CORIGLIANO-ROSSANO (CS) – L’Associazione Commercianti del territorio di Corigliano lancia un allarme sulla crescente violenza sociale e criminalità in città, manifestando una profonda preoccupazione per il clima di insicurezza percepito dalla cittadinanza. Gli ultimi episodi, come la rissa al McDonald’s e in un locale pubblico di Schiavonea, hanno evidenziato un disagio collettivo che, unito alla criminalità organizzata, sta alimentando un senso di paura diffuso.

Nel comunicato stampa, l’Associazione sottolinea come i commercianti, lavorando a stretto contatto con le persone, siano particolarmente sensibili a questo clima. “Abbiamo chiara la percezione di come questo disagio collettivo non è semplicemente un accumulo di disagi individuali, ma è il risultato di una serie di trasformazioni sociali, economiche e culturali,” si legge nella nota.

Richiesta di dialogo e collaborazione

 

Per affrontare la situazione, l’Associazione Commercianti ritiene indispensabile avviare un confronto costruttivo con tutte le componenti della società cittadina.
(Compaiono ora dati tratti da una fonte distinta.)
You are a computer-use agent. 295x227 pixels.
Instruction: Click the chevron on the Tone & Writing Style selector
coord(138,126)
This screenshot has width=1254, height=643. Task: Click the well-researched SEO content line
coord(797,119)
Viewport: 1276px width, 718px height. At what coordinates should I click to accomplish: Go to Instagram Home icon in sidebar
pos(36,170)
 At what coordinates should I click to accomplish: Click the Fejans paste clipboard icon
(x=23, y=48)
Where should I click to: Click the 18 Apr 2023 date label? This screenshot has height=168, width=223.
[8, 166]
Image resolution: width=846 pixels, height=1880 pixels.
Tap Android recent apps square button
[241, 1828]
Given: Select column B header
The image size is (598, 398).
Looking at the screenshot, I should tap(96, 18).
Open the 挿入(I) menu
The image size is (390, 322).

L’obiettivo è individuare misure concrete per restituire ai cittadini un senso di sicurezza e fiducia nello Stato.

L’Associazione lancia un appello a tutte le forze politiche, sociali ed economiche della città affinché si siedano a un tavolo per una “seria riflessione”. In passato, l’Associazione ha già dimostrato la propria disponibilità al dialogo e alla concertazione, e si dichiara pronta a partecipare sin da subito a un incontro promosso dall’Amministrazione Comunale.

“Mai come in questi frangenti la Città di Corigliano-Rossano avverte la necessità di non rimanere inerme di fronte a questo degrado sociale ed economico,” conclude il comunicato.